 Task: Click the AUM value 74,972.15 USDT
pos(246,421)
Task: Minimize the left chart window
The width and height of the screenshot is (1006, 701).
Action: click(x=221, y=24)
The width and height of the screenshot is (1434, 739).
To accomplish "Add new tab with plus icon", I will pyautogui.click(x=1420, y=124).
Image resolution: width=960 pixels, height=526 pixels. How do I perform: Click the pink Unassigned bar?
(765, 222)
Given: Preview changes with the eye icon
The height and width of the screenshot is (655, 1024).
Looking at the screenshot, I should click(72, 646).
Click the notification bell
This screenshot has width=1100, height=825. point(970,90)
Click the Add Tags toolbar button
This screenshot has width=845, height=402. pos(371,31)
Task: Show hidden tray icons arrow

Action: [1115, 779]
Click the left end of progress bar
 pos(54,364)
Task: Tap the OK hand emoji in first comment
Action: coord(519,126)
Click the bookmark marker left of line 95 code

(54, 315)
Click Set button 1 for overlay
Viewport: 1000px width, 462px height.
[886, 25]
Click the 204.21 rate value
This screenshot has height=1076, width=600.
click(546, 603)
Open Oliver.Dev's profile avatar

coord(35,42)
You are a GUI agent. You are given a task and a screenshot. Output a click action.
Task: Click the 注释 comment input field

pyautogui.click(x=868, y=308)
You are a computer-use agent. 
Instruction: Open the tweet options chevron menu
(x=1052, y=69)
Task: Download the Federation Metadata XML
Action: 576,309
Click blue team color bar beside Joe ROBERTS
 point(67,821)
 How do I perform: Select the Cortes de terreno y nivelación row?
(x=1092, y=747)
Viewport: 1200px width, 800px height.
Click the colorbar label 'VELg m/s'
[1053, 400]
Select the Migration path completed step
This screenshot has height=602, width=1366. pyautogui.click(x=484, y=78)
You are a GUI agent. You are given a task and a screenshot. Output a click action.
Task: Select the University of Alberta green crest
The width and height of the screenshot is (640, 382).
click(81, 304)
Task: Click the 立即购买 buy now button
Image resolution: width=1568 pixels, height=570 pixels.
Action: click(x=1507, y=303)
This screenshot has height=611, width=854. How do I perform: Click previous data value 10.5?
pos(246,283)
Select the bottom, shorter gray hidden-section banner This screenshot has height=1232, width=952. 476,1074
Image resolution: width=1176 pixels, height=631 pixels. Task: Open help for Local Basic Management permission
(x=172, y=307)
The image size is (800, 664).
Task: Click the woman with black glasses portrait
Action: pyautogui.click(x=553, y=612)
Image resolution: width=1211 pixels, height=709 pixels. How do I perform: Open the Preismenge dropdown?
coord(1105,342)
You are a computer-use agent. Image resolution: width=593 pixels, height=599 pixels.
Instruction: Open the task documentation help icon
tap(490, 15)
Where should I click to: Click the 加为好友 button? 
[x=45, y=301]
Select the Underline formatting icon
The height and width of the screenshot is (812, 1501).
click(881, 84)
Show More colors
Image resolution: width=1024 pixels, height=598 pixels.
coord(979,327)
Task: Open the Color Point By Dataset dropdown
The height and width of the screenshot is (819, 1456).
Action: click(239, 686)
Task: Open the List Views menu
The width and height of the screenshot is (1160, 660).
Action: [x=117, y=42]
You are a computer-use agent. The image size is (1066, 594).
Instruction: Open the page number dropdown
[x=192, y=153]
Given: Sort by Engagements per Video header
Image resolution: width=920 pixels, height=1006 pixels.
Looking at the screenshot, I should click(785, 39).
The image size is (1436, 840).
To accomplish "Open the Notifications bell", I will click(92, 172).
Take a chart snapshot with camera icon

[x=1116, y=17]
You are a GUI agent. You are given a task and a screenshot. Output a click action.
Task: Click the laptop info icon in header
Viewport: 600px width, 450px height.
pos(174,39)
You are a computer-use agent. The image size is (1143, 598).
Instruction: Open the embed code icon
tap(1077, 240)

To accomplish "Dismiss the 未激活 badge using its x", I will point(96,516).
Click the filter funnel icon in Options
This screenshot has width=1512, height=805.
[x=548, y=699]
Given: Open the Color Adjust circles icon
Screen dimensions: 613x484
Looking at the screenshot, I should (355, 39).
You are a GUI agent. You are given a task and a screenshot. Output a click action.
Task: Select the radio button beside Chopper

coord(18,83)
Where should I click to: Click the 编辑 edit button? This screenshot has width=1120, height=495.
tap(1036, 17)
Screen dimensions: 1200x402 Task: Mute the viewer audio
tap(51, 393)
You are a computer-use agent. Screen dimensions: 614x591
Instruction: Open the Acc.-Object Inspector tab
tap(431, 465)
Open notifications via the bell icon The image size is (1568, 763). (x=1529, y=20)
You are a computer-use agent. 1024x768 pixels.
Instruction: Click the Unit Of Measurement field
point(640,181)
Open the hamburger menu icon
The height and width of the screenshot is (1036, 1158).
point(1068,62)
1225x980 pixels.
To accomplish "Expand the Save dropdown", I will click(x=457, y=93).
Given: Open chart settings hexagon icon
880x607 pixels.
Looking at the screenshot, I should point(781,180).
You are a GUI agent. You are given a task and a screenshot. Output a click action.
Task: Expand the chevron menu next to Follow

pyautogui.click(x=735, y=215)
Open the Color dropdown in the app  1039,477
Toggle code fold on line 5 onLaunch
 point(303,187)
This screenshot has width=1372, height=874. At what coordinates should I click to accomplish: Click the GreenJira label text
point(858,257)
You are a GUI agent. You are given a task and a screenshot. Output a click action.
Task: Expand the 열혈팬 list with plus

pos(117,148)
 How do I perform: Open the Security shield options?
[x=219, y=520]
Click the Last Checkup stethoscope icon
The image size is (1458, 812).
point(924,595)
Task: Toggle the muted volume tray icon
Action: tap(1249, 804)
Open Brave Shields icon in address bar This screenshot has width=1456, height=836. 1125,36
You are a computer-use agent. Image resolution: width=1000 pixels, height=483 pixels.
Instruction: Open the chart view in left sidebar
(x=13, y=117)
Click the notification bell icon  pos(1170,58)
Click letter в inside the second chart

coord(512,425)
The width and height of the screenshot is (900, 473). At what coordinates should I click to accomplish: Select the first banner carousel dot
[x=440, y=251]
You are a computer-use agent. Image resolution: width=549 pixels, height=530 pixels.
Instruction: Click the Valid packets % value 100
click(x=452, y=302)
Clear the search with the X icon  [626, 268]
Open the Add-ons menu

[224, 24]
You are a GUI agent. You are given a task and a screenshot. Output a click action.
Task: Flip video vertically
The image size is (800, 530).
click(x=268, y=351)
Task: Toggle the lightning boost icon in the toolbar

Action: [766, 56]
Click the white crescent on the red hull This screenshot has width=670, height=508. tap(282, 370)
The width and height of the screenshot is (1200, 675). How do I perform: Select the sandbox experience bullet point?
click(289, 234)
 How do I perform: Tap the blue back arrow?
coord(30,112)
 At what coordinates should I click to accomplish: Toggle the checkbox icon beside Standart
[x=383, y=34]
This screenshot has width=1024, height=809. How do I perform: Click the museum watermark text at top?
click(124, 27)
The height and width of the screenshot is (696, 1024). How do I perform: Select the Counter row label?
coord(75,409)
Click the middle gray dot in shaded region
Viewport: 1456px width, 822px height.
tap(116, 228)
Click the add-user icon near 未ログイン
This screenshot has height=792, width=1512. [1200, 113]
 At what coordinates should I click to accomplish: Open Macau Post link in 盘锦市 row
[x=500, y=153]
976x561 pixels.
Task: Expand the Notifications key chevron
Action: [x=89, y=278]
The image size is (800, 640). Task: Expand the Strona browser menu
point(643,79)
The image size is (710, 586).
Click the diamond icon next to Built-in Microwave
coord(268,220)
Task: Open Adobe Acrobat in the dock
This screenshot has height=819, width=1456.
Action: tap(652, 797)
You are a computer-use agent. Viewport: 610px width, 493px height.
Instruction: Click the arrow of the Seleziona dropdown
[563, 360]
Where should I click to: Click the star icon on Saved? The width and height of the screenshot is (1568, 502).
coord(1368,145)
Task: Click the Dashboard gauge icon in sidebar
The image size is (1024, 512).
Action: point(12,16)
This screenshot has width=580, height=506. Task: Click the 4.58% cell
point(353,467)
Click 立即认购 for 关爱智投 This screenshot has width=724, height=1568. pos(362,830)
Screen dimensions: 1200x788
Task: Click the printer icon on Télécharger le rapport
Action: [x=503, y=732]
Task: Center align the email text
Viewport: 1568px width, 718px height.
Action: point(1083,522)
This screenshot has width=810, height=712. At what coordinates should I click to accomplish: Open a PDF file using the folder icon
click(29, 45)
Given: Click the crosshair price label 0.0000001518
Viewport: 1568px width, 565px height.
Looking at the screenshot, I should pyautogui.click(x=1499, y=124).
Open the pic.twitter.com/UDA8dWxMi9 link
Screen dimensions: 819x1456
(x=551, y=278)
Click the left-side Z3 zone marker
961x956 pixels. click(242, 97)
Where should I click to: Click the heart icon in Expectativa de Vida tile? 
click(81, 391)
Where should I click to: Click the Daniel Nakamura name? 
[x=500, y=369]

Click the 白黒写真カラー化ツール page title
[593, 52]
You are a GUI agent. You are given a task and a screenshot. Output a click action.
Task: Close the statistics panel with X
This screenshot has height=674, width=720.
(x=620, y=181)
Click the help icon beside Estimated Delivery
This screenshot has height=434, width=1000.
━━━
TASK TO CARRY OUT
Copy out everything from the first of the rows above down through the line containing "Action: click(x=221, y=24)", both ends included.

ANSWER IN FULL
 Task: Click the AUM value 74,972.15 USDT
pos(246,421)
Task: Minimize the left chart window
The width and height of the screenshot is (1006, 701).
Action: click(x=221, y=24)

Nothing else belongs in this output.